I was watching You’ve Got Mail last night, and there is one word that appears sporadically throughout the entire movie: Enchanting. Adjective. Powerfully pleasing, appealing, or delightful. To have a magical influence. Charming; captivating.
Much like Meg Ryan’s character, Isobel Campbell is the epitome of enchanting. At just 19, she became one of the founding members of Scottish chamber pop band Belle & Sebastian. Many even joke that she was the "Belle". During her time playing on the illustrious band’s first few albums, she contributed her tender backing vocals and classical cello skills to their songs. Campbell is most recognized for her lead performance on “Is It Wicked Not To Care” from the 1998 masterpiece Boy With The Arab Strap.
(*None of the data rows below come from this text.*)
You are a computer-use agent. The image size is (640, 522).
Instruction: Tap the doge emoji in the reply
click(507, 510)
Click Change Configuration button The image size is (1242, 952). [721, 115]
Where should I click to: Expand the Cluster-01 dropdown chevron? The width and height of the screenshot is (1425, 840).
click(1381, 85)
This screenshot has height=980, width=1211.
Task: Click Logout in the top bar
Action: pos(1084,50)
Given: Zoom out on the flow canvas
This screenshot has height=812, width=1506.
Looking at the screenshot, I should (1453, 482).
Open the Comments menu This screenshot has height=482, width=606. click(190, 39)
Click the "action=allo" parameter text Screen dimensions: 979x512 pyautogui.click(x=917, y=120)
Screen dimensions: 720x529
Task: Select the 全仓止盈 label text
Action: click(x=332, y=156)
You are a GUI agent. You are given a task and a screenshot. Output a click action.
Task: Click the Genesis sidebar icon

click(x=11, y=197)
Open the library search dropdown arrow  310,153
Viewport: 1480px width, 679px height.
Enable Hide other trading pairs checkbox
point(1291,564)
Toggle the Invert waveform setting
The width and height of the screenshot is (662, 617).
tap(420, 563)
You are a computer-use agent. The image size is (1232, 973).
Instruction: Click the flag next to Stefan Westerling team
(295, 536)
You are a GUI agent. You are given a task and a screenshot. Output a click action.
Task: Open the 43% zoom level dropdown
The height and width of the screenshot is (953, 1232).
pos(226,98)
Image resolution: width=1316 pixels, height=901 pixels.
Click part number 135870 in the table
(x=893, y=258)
Her solo music fluctuates between sparse arrangements and lush orchestration, paired with percipient lyrics. While Pitchfork writer Richard Juzwiak belittled her as “just a girl with a guitar” who has “recycled ideas”, Campbell’s 2000 album A Swansong For You deemed her an insightful songwriter in her own right.
This album is ideal for moments of reflection and adventure. From the warm welcome of “Let the Good Times Begin” to the cinematic mystery of “Partner in Crime”, the fog in front of her talent dissipates. The elegant delicacy of her stylings are showcased in the bossanova song “Pretty Things”, but she makes it clear that she is more than just a girl with a pretty voice. Francophile pop proves to be a major influence in the striking single “Falling From Grace” and the new wave dance track “Sisterwoman”, reflecting Jane Birkin and Francoise Hardy’s hand in her music. But somehow, she manages to take her various sources of inspiration and construct an alluring atmosphere from our chamber pop dreams.
I imagine her now living a quiet life like the softer songs she’s written, reflecting on those moments of adventure fondly. Her music serves as material evidence of her enchanting nature, reliably present for if she ever forgets. Forgetting would be difficult for the rest of us. Isobel Campbell is a piece of magic that shines from the shadows.